** START OF RECORDS FOR THE EXERCISE **

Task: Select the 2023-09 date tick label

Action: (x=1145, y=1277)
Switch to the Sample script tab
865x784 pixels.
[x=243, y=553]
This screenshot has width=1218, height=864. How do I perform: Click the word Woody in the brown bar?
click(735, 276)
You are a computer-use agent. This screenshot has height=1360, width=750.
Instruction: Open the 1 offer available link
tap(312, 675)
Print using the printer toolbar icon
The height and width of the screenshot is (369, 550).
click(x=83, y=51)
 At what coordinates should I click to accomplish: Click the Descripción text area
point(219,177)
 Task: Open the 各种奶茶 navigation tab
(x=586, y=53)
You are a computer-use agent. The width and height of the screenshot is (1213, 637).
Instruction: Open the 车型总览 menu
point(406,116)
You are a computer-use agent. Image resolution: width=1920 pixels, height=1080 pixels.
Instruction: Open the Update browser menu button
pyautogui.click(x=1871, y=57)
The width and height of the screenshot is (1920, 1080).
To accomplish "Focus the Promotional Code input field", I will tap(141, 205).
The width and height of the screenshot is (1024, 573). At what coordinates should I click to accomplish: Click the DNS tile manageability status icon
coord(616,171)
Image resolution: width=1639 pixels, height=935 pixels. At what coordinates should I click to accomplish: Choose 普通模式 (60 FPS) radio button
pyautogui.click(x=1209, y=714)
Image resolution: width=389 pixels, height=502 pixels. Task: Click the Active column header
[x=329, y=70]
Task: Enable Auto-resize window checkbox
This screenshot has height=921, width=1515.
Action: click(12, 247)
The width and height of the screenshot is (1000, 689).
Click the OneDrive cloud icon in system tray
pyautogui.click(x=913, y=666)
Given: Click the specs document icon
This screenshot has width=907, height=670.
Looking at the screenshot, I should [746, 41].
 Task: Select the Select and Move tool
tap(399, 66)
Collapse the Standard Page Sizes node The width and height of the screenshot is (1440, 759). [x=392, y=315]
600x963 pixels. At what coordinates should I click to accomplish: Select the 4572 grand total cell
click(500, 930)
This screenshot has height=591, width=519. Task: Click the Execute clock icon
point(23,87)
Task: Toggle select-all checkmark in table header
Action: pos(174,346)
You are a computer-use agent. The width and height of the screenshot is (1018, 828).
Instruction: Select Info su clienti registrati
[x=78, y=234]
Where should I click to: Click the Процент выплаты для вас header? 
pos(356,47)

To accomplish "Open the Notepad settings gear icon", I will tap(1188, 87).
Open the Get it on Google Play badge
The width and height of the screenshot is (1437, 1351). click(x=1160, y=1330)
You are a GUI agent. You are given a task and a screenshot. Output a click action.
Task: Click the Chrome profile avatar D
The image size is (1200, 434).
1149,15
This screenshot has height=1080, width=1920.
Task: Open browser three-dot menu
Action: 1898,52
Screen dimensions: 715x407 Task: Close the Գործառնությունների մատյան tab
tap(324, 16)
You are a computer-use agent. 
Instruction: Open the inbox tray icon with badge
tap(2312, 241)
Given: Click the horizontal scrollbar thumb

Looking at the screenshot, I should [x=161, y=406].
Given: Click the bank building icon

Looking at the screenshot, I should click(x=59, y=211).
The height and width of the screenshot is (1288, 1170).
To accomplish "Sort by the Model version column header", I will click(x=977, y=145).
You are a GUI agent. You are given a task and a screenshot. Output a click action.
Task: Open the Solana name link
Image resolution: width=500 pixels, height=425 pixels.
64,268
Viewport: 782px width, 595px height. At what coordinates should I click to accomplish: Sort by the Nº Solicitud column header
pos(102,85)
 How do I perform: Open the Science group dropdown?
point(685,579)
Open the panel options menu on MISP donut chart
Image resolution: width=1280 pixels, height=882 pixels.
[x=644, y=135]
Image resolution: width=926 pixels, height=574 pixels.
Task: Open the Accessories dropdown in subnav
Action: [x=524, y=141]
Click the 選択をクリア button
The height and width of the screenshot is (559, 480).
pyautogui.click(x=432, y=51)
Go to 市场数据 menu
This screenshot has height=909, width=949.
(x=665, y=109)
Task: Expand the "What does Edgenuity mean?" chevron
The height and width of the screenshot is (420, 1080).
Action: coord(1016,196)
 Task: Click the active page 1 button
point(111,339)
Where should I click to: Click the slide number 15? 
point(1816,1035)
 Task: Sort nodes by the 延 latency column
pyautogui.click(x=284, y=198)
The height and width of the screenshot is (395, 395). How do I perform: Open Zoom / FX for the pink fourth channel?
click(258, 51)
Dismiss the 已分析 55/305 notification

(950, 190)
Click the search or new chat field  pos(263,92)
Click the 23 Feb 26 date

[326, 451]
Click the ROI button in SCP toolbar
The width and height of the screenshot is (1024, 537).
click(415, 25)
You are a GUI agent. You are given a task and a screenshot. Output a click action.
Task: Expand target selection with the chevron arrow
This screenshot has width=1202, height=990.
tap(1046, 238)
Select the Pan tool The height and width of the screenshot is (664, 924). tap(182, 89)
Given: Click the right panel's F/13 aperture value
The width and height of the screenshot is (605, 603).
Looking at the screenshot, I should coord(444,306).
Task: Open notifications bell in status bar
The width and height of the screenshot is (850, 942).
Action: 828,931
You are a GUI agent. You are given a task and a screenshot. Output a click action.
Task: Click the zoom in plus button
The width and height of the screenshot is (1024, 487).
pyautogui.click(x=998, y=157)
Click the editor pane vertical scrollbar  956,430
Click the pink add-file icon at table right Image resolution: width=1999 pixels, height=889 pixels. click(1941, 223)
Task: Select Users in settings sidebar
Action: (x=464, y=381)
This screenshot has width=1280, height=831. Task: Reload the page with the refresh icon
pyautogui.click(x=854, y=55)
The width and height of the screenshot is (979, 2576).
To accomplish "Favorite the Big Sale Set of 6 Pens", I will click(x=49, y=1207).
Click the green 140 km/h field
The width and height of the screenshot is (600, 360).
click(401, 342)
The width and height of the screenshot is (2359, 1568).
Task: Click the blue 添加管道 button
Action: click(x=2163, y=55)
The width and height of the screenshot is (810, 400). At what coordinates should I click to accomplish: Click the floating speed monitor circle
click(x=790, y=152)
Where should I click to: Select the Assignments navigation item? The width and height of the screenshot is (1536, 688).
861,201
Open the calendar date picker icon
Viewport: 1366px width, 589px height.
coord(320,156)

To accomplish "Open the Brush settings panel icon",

** END OF RECORDS FOR THE EXERCISE **

## STATED TASK
Copy out the items word for word, starting at the very beginning of the items and ending with the line that contains "click(735, 276)", including both ends.

## RESPONSE FOR THIS EXERCISE
Task: Select the 2023-09 date tick label

Action: (x=1145, y=1277)
Switch to the Sample script tab
865x784 pixels.
[x=243, y=553]
This screenshot has width=1218, height=864. How do I perform: Click the word Woody in the brown bar?
click(735, 276)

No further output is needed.